Reproduce the lines below with every occurrence of "computer-use agent" swapped for "desktop automation agent", and leave everything else unchanged.

============================================================

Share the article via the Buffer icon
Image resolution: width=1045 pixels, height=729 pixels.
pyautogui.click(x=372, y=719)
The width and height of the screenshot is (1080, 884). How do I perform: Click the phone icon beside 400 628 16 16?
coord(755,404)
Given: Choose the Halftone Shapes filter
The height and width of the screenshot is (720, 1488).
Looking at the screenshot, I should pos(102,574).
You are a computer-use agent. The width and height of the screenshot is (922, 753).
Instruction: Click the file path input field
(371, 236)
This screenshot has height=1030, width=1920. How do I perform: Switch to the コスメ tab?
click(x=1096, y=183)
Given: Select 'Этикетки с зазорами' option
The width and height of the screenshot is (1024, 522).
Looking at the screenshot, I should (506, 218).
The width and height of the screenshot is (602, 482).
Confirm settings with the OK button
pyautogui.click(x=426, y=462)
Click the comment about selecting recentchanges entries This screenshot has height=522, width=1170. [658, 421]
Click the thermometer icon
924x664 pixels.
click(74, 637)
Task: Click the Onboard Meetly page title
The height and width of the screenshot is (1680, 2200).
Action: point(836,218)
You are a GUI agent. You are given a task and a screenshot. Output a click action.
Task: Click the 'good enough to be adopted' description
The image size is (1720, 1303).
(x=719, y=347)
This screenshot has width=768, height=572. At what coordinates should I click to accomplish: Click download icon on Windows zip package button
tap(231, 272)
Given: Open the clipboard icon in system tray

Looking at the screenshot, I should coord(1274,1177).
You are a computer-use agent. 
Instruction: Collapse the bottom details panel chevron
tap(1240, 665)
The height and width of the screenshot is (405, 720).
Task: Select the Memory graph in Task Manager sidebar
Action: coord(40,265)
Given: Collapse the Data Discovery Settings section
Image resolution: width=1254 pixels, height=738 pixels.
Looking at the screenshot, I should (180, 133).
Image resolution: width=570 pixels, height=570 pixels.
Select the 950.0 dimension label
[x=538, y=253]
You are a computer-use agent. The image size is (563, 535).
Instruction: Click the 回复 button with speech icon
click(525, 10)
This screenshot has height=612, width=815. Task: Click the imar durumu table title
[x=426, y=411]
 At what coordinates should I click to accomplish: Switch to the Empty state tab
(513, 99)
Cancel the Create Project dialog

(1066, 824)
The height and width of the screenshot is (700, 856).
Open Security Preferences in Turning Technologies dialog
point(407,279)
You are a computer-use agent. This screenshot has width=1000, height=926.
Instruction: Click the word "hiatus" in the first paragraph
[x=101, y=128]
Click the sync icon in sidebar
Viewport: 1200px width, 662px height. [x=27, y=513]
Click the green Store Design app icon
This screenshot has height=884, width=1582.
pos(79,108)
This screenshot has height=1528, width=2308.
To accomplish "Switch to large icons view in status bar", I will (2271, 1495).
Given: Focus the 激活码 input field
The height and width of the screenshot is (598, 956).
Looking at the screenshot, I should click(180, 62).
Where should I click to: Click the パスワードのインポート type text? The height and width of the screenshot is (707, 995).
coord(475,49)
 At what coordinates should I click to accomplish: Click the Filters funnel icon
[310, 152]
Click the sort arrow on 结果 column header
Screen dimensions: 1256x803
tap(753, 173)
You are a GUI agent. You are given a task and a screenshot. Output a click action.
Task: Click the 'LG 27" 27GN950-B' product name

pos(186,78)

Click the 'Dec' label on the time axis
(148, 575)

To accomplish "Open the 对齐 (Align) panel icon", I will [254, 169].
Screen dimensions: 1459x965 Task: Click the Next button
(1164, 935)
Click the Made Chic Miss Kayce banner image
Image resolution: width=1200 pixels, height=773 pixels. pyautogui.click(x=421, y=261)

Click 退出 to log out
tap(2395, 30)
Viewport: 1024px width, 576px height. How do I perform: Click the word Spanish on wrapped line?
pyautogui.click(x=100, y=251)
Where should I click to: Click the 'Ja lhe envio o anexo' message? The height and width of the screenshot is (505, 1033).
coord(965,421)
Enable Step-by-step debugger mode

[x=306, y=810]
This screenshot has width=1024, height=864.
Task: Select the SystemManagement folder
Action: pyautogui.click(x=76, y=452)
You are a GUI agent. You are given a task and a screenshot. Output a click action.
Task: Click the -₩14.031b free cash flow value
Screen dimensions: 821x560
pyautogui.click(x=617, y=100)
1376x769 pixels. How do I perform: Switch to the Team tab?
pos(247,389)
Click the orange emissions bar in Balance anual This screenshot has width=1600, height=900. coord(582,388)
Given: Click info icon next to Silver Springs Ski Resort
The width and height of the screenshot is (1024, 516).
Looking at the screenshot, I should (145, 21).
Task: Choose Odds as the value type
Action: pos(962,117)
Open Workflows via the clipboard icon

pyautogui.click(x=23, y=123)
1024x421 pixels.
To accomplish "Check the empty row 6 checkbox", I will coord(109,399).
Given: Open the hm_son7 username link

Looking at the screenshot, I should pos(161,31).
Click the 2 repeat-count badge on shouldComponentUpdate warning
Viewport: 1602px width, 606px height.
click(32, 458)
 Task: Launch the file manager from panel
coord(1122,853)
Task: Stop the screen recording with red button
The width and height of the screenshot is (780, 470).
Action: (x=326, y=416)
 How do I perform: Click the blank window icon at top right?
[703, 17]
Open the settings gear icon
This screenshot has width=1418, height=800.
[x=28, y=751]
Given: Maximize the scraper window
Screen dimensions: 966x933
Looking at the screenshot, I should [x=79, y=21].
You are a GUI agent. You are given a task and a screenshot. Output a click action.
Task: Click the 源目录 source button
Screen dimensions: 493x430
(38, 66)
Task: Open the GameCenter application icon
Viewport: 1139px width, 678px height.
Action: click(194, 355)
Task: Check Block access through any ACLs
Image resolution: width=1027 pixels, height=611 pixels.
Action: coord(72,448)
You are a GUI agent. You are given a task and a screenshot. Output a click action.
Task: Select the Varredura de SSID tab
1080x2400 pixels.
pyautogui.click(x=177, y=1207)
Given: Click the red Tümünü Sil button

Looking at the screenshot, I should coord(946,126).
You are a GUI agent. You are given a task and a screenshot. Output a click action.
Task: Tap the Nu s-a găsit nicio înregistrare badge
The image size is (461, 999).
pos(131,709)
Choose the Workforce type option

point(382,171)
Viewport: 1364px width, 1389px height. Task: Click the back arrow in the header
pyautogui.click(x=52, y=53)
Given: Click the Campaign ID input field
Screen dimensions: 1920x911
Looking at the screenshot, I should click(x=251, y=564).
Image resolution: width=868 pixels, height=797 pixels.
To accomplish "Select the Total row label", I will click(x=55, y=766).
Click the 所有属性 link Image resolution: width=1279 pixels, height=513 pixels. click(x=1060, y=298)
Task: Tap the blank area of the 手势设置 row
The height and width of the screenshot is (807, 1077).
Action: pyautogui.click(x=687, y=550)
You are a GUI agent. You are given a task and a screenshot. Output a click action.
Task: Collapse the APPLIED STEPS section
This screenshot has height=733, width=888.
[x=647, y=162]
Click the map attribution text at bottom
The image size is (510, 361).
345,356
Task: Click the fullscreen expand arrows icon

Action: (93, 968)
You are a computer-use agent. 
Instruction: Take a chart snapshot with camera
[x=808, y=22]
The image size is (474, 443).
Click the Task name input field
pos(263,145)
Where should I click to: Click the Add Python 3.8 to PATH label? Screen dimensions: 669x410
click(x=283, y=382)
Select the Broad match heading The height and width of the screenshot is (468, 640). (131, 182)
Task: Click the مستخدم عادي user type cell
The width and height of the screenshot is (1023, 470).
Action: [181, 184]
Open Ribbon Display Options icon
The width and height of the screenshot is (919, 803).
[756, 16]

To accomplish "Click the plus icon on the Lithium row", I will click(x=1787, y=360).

============================================================

◆ **Solution for this task**
Share the article via the Buffer icon
Image resolution: width=1045 pixels, height=729 pixels.
pyautogui.click(x=372, y=719)
The width and height of the screenshot is (1080, 884). How do I perform: Click the phone icon beside 400 628 16 16?
coord(755,404)
Given: Choose the Halftone Shapes filter
The height and width of the screenshot is (720, 1488).
Looking at the screenshot, I should pos(102,574).
You are a desktop automation agent. The width and height of the screenshot is (922, 753).
Instruction: Click the file path input field
(371, 236)
This screenshot has height=1030, width=1920. How do I perform: Switch to the コスメ tab?
click(x=1096, y=183)
Given: Select 'Этикетки с зазорами' option
The width and height of the screenshot is (1024, 522).
Looking at the screenshot, I should (506, 218).
The width and height of the screenshot is (602, 482).
Confirm settings with the OK button
pyautogui.click(x=426, y=462)
Click the comment about selecting recentchanges entries This screenshot has height=522, width=1170. [658, 421]
Click the thermometer icon
924x664 pixels.
click(74, 637)
Task: Click the Onboard Meetly page title
The height and width of the screenshot is (1680, 2200).
Action: point(836,218)
You are a GUI agent. You are given a task and a screenshot. Output a click action.
Task: Click the 'good enough to be adopted' description
The image size is (1720, 1303).
(x=719, y=347)
This screenshot has width=768, height=572. At what coordinates should I click to accomplish: Click download icon on Windows zip package button
tap(231, 272)
Given: Open the clipboard icon in system tray

Looking at the screenshot, I should coord(1274,1177).
You are a desktop automation agent. 
Instruction: Collapse the bottom details panel chevron
tap(1240, 665)
The height and width of the screenshot is (405, 720).
Task: Select the Memory graph in Task Manager sidebar
Action: coord(40,265)
Given: Collapse the Data Discovery Settings section
Image resolution: width=1254 pixels, height=738 pixels.
Looking at the screenshot, I should (180, 133).
Image resolution: width=570 pixels, height=570 pixels.
Select the 950.0 dimension label
[x=538, y=253]
You are a desktop automation agent. The image size is (563, 535).
Instruction: Click the 回复 button with speech icon
click(525, 10)
This screenshot has height=612, width=815. Task: Click the imar durumu table title
[x=426, y=411]
 At what coordinates should I click to accomplish: Switch to the Empty state tab
(513, 99)
Cancel the Create Project dialog

(1066, 824)
The height and width of the screenshot is (700, 856).
Open Security Preferences in Turning Technologies dialog
point(407,279)
You are a desktop automation agent. This screenshot has width=1000, height=926.
Instruction: Click the word "hiatus" in the first paragraph
[x=101, y=128]
Click the sync icon in sidebar
Viewport: 1200px width, 662px height. [x=27, y=513]
Click the green Store Design app icon
This screenshot has height=884, width=1582.
pos(79,108)
This screenshot has height=1528, width=2308.
To accomplish "Switch to large icons view in status bar", I will (2271, 1495).
Given: Focus the 激活码 input field
The height and width of the screenshot is (598, 956).
Looking at the screenshot, I should click(180, 62).
Where should I click to: Click the パスワードのインポート type text? The height and width of the screenshot is (707, 995).
coord(475,49)
 At what coordinates should I click to accomplish: Click the Filters funnel icon
[310, 152]
Click the sort arrow on 结果 column header
Screen dimensions: 1256x803
tap(753, 173)
You are a GUI agent. You are given a task and a screenshot. Output a click action.
Task: Click the 'LG 27" 27GN950-B' product name

pos(186,78)

Click the 'Dec' label on the time axis
(148, 575)

To accomplish "Open the 对齐 (Align) panel icon", I will [254, 169].
Screen dimensions: 1459x965 Task: Click the Next button
(1164, 935)
Click the Made Chic Miss Kayce banner image
Image resolution: width=1200 pixels, height=773 pixels. pyautogui.click(x=421, y=261)

Click 退出 to log out
tap(2395, 30)
Viewport: 1024px width, 576px height. How do I perform: Click the word Spanish on wrapped line?
pyautogui.click(x=100, y=251)
Where should I click to: Click the 'Ja lhe envio o anexo' message? The height and width of the screenshot is (505, 1033).
coord(965,421)
Enable Step-by-step debugger mode

[x=306, y=810]
This screenshot has width=1024, height=864.
Task: Select the SystemManagement folder
Action: pyautogui.click(x=76, y=452)
You are a GUI agent. You are given a task and a screenshot. Output a click action.
Task: Click the -₩14.031b free cash flow value
Screen dimensions: 821x560
pyautogui.click(x=617, y=100)
1376x769 pixels. How do I perform: Switch to the Team tab?
pos(247,389)
Click the orange emissions bar in Balance anual This screenshot has width=1600, height=900. coord(582,388)
Given: Click info icon next to Silver Springs Ski Resort
The width and height of the screenshot is (1024, 516).
Looking at the screenshot, I should (145, 21).
Task: Choose Odds as the value type
Action: pos(962,117)
Open Workflows via the clipboard icon

pyautogui.click(x=23, y=123)
1024x421 pixels.
To accomplish "Check the empty row 6 checkbox", I will coord(109,399).
Given: Open the hm_son7 username link

Looking at the screenshot, I should pos(161,31).
Click the 2 repeat-count badge on shouldComponentUpdate warning
Viewport: 1602px width, 606px height.
click(32, 458)
 Task: Launch the file manager from panel
coord(1122,853)
Task: Stop the screen recording with red button
The width and height of the screenshot is (780, 470).
Action: (x=326, y=416)
 How do I perform: Click the blank window icon at top right?
[703, 17]
Open the settings gear icon
This screenshot has width=1418, height=800.
[x=28, y=751]
Given: Maximize the scraper window
Screen dimensions: 966x933
Looking at the screenshot, I should [x=79, y=21].
You are a GUI agent. You are given a task and a screenshot. Output a click action.
Task: Click the 源目录 source button
Screen dimensions: 493x430
(38, 66)
Task: Open the GameCenter application icon
Viewport: 1139px width, 678px height.
Action: click(194, 355)
Task: Check Block access through any ACLs
Image resolution: width=1027 pixels, height=611 pixels.
Action: coord(72,448)
You are a GUI agent. You are given a task and a screenshot. Output a click action.
Task: Select the Varredura de SSID tab
1080x2400 pixels.
pyautogui.click(x=177, y=1207)
Given: Click the red Tümünü Sil button

Looking at the screenshot, I should coord(946,126).
You are a GUI agent. You are given a task and a screenshot. Output a click action.
Task: Tap the Nu s-a găsit nicio înregistrare badge
The image size is (461, 999).
pos(131,709)
Choose the Workforce type option

point(382,171)
Viewport: 1364px width, 1389px height. Task: Click the back arrow in the header
pyautogui.click(x=52, y=53)
Given: Click the Campaign ID input field
Screen dimensions: 1920x911
Looking at the screenshot, I should click(x=251, y=564).
Image resolution: width=868 pixels, height=797 pixels.
To accomplish "Select the Total row label", I will click(x=55, y=766).
Click the 所有属性 link Image resolution: width=1279 pixels, height=513 pixels. click(x=1060, y=298)
Task: Tap the blank area of the 手势设置 row
The height and width of the screenshot is (807, 1077).
Action: pyautogui.click(x=687, y=550)
You are a GUI agent. You are given a task and a screenshot. Output a click action.
Task: Collapse the APPLIED STEPS section
This screenshot has height=733, width=888.
[x=647, y=162]
Click the map attribution text at bottom
The image size is (510, 361).
345,356
Task: Click the fullscreen expand arrows icon

Action: (93, 968)
You are a desktop automation agent. 
Instruction: Take a chart snapshot with camera
[x=808, y=22]
The image size is (474, 443).
Click the Task name input field
pos(263,145)
Where should I click to: Click the Add Python 3.8 to PATH label? Screen dimensions: 669x410
click(x=283, y=382)
Select the Broad match heading The height and width of the screenshot is (468, 640). (131, 182)
Task: Click the مستخدم عادي user type cell
The width and height of the screenshot is (1023, 470).
Action: [181, 184]
Open Ribbon Display Options icon
The width and height of the screenshot is (919, 803).
[756, 16]

To accomplish "Click the plus icon on the Lithium row", I will click(x=1787, y=360).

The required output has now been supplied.